CMAL must apply for its funding from the Scottish government every year. Bids are based on informed projections for work to be delivered during the financial year. Vessel and harbour projects are prioritised according to need. Priorities are made across the public sector and we understand transport needs are balanced against that of education, health, justice etc.
I am very aware of the need to invest in ferry and harbour infrastructure, and to reduce the average age of our vessel fleet. No-one at CMAL needs to be reminded. Our people are professionally qualified and experienced maritime engineers, naval architects, shipbuilders; we understand the need for ongoing investment and innovation to protect, enhance and upgrade infrastructure. Our current three-year plan has ambitious plans to address vessel and harbour improvements. Plans that are, of course, dependent on funding.
★ ★ ★ ★ ★
#### [GIVEN PROBLEM 1]
Retype the CMAL funding text word for word, from "I am very aware" to "dependent on funding.".
#### [GIVEN PROBLEM 2]
Using the CMAL funding text, answer these:
(a) How often must CMAL apply to the Scottish government for its funding?
(b) On what basis are vessel and harbour projects prioritized?
(c) How many years does CMAL's current plan cover?

#### [AVAILABLE DATA]
★ ★ ★ ★ ★
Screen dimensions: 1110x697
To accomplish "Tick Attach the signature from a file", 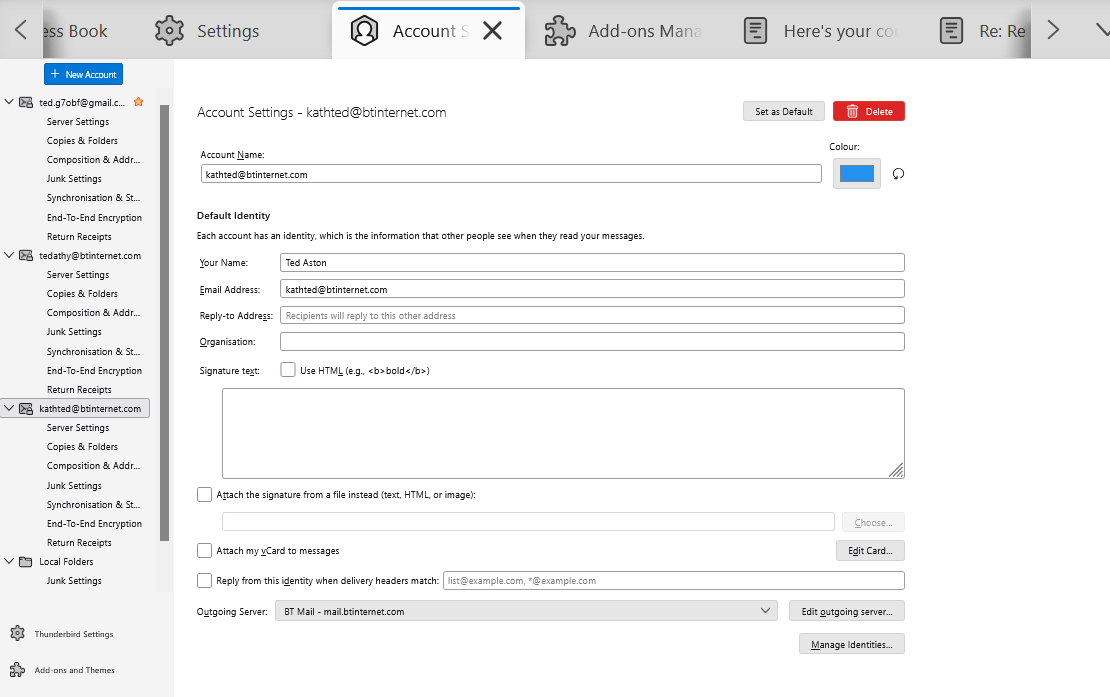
★ ★ ★ ★ ★
#### [TASK OUTPUT 1]
I am very aware of the need to invest in ferry and harbour infrastructure, and to reduce the average age of our vessel fleet. No-one at CMAL needs to be reminded. Our people are professionally qualified and experienced maritime engineers, naval architects, shipbuilders; we understand the need for ongoing investment and innovation to protect, enhance and upgrade infrastructure. Our current three-year plan has ambitious plans to address vessel and harbour improvements. Plans that are, of course, dependent on funding.

#### [TASK OUTPUT 2]
(a) Every year.
(b) According to need.
(c) Three years.